May 8, 2023


Weekly Market Commentary

Here’s a paradox. What happens when an immovable object runs into an irresistible force? In today’s investing world, the Federal Reserve has been that immovable object, jacking up interest rates in order to quell inflation.

Today’s rate-hike cycle is the fastest since 1980. The Fed has raised the fed funds rate by 500 basis points (bp, 1 bp = 0.01%), or 5 percentage points, since March 2022.

But the Fed’s war on inflation appears to be on a collision course with a banking crisis that flared up again last week. It’s creating a new headache for the Fed. Raising rates conflicts with the goal of easing pressure on banks. It has forced a more cautious outlook from the Fed.

What happened? With a helping hand from the FDIC, the deposits and most assets of First Republic Bank (FRB) were purchased last week by JPMorgan Chase (JPM). End of crisis? Not so fast. The market went after another next regional bank.

It’s not based on the economic fundamentals. Instead, it’s psychology and fear in play.
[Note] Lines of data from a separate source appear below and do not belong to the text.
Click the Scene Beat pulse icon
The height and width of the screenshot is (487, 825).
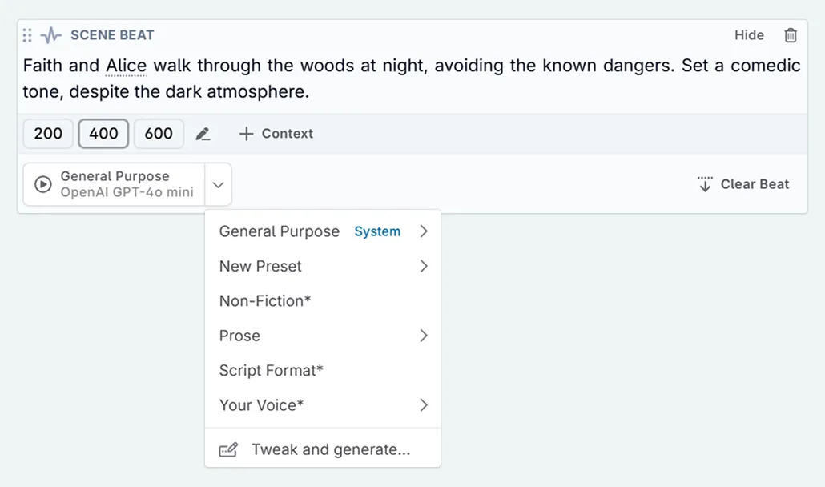51,35
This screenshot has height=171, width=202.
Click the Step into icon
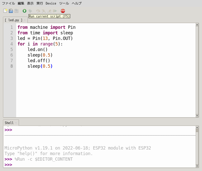pyautogui.click(x=44, y=11)
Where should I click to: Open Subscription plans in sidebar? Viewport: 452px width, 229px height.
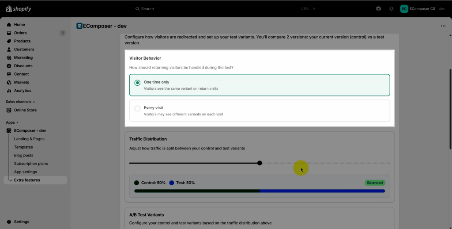31,164
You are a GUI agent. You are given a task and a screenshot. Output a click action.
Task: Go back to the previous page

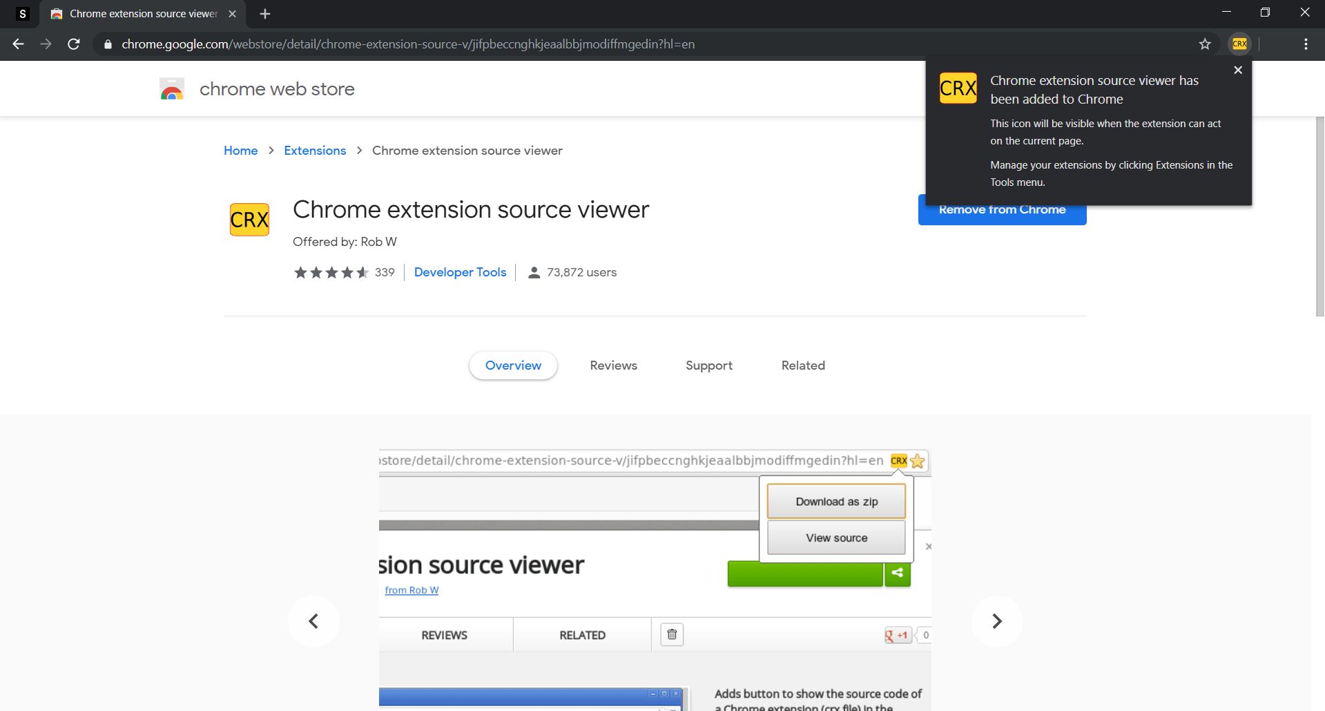click(19, 44)
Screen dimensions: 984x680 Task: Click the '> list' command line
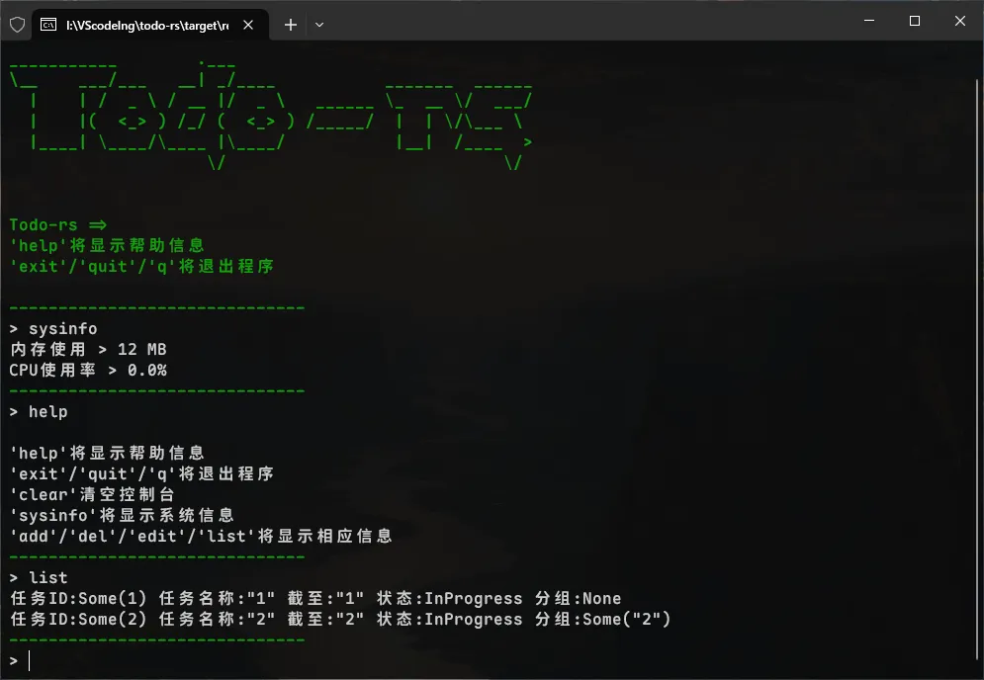pyautogui.click(x=40, y=577)
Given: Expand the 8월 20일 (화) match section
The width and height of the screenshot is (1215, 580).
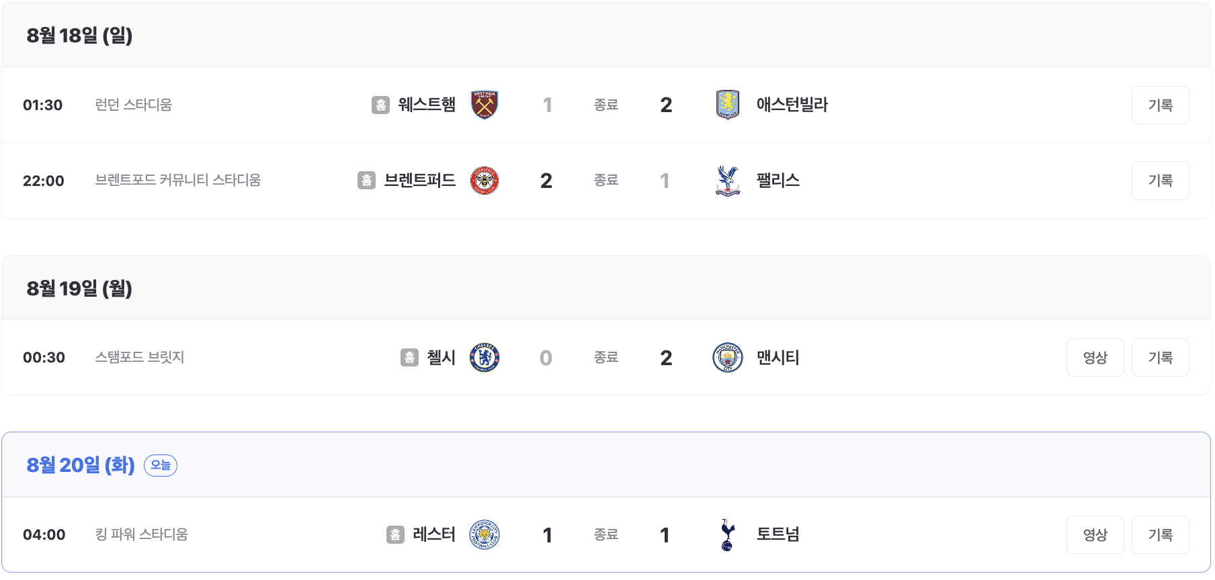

“The tension between poor market sentiment and strong liquidity at regional banks is difficult to reconcile as investors take a draconian view of banks’ capital and operating models,” Bloomberg Intelligence analyst Herman Chan said. Others are less sure.

What happened Wednesday? The Fed hiked its key lending rate, the fed funds rate, by 25 bp to 5.00 – 5.25%. Rhetorically, it kept up its tough talk on inflation. It left the door open to another rate increase in June. Unlike prior hikes, the tone was much less definitive.

Investors are currently trying to price in about three 25 bp rate cuts this year, according to the CME FedWatch tool. But Fed Chief Powell pushed back.

We “have a view that inflation is going to come down, but it’ll take some time. And in that world, if that forecast is broadly right, it would not be appropriate to cut rates, and we won’t cut rates,” he said at his press conference.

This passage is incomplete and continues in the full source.